[Records for this exercise]

-------------------------

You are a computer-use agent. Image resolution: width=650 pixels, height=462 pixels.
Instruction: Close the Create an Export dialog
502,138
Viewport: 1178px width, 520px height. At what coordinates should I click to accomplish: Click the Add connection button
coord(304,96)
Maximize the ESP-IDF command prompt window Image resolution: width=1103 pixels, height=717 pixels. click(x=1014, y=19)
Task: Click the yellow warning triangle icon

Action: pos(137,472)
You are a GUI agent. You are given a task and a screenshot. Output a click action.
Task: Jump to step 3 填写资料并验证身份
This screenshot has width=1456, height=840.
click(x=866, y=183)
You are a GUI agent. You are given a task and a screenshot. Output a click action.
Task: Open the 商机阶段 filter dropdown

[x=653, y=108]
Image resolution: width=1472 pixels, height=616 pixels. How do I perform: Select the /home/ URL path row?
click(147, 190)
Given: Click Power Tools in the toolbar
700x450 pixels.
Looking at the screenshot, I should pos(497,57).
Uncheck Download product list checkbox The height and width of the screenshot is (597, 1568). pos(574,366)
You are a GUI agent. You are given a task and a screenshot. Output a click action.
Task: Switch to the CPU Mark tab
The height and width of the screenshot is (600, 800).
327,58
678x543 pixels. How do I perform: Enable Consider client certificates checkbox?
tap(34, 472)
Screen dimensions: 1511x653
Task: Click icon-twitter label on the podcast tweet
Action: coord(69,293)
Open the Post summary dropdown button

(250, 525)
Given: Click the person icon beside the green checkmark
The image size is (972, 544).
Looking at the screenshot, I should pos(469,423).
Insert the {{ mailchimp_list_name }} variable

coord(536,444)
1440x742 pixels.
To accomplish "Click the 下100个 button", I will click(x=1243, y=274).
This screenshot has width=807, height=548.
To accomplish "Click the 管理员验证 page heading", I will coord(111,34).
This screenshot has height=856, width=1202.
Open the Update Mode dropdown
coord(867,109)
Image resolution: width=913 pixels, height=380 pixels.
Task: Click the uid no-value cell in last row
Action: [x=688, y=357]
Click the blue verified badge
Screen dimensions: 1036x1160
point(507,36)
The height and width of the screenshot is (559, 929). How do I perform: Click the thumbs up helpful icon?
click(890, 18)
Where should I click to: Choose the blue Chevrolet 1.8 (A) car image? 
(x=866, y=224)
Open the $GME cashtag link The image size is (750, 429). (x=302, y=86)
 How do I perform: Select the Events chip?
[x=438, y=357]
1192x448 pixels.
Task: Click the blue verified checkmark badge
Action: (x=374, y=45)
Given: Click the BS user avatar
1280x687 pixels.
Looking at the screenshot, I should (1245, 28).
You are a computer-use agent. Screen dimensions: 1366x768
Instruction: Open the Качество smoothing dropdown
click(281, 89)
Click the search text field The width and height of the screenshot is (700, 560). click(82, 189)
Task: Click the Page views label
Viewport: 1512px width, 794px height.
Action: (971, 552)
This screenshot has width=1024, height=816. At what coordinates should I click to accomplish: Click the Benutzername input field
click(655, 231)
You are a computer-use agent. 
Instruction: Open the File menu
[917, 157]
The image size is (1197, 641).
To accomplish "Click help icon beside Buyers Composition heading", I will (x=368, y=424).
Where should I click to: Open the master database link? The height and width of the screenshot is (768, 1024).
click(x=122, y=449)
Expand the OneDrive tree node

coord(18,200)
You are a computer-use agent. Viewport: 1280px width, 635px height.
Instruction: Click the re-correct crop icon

-------------------------

[Required action] When you come to the line containing "Given: Click the person", give it and stop; before that, repeat each line of the material exactly from the first one.

[Exercise output]
You are a computer-use agent. Image resolution: width=650 pixels, height=462 pixels.
Instruction: Close the Create an Export dialog
502,138
Viewport: 1178px width, 520px height. At what coordinates should I click to accomplish: Click the Add connection button
coord(304,96)
Maximize the ESP-IDF command prompt window Image resolution: width=1103 pixels, height=717 pixels. click(x=1014, y=19)
Task: Click the yellow warning triangle icon

Action: pos(137,472)
You are a GUI agent. You are given a task and a screenshot. Output a click action.
Task: Jump to step 3 填写资料并验证身份
This screenshot has width=1456, height=840.
click(x=866, y=183)
You are a GUI agent. You are given a task and a screenshot. Output a click action.
Task: Open the 商机阶段 filter dropdown

[x=653, y=108]
Image resolution: width=1472 pixels, height=616 pixels. How do I perform: Select the /home/ URL path row?
click(147, 190)
Given: Click Power Tools in the toolbar
700x450 pixels.
Looking at the screenshot, I should pos(497,57).
Uncheck Download product list checkbox The height and width of the screenshot is (597, 1568). pos(574,366)
You are a GUI agent. You are given a task and a screenshot. Output a click action.
Task: Switch to the CPU Mark tab
The height and width of the screenshot is (600, 800).
327,58
678x543 pixels. How do I perform: Enable Consider client certificates checkbox?
tap(34, 472)
Screen dimensions: 1511x653
Task: Click icon-twitter label on the podcast tweet
Action: coord(69,293)
Open the Post summary dropdown button

(250, 525)
Given: Click the person icon beside the green checkmark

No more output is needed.